Stored data
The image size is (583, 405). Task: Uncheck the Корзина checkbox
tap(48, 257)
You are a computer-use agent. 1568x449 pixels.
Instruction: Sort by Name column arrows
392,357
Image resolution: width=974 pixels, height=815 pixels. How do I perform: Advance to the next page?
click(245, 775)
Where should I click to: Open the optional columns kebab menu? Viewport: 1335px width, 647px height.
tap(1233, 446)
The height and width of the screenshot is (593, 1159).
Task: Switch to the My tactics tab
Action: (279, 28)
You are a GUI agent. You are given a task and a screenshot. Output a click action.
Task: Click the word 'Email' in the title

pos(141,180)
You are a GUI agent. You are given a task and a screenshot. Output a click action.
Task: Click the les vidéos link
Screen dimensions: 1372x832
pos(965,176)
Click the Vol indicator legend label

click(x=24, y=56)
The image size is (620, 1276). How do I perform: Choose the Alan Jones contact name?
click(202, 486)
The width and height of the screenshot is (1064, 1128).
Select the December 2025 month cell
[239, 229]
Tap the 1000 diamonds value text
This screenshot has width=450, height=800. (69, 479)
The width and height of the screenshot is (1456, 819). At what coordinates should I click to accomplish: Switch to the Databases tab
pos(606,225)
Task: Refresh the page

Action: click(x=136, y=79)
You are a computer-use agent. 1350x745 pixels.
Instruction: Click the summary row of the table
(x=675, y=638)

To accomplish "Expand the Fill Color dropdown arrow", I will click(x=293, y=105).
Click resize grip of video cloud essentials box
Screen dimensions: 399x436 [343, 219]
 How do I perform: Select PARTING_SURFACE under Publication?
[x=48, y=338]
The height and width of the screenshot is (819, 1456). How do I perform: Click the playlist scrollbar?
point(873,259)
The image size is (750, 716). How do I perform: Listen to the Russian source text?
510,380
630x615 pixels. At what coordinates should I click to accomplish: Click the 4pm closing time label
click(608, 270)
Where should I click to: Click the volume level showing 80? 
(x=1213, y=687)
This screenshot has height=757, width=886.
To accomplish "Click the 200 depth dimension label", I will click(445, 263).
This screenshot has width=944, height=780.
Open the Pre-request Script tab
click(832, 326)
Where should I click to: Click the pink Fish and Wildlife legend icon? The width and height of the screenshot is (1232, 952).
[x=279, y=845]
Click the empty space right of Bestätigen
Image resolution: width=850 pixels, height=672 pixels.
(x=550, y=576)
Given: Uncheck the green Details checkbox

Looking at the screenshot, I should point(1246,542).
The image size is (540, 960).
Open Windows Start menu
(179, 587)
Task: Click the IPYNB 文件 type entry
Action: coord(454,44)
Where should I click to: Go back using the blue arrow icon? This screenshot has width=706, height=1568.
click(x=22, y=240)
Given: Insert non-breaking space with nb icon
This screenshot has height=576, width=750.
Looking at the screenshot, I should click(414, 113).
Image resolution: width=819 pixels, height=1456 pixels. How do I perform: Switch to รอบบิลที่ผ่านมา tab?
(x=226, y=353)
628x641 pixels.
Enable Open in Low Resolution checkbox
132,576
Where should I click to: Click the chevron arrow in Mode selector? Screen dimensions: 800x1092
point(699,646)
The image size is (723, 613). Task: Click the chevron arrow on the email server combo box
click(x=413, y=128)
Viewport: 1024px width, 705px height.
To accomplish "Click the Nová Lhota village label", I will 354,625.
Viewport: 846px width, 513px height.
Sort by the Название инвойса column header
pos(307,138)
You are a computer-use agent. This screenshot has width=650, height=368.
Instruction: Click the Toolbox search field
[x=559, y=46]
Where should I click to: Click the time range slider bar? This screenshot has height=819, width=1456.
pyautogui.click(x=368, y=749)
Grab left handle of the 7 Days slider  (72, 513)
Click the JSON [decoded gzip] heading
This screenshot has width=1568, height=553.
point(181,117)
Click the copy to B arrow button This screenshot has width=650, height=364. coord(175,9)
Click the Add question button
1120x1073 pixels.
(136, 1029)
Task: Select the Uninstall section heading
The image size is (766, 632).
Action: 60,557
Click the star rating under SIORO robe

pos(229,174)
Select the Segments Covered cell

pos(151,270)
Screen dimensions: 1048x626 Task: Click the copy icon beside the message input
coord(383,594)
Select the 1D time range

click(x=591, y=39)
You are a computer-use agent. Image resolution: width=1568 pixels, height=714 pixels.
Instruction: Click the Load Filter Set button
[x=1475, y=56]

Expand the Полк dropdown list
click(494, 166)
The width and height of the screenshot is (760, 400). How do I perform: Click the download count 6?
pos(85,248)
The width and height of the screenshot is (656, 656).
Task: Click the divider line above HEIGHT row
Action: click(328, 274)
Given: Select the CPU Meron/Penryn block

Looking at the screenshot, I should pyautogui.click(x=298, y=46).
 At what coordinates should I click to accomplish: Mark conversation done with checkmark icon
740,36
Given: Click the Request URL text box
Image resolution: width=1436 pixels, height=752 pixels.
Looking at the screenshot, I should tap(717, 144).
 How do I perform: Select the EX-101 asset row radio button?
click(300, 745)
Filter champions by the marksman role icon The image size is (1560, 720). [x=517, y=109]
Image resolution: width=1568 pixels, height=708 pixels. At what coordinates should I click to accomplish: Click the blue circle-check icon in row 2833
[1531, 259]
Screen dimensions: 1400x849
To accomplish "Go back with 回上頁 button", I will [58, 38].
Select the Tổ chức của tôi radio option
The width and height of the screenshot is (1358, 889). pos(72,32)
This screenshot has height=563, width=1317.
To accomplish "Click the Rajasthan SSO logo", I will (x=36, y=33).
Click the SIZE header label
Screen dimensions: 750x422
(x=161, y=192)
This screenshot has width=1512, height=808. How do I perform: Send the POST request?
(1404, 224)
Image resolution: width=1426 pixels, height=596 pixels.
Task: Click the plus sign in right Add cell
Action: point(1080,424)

● **WORK TASK**:
Copy out all lines above that include the string "computer".

● **ANSWER SECTION**:
You are a computer-use agent. 1568x449 pixels.
You are a computer-use agent. 1350x745 pixels.
You are a computer-use agent. This screenshot has width=650, height=368.
You are a computer-use agent. Image resolution: width=1568 pixels, height=714 pixels.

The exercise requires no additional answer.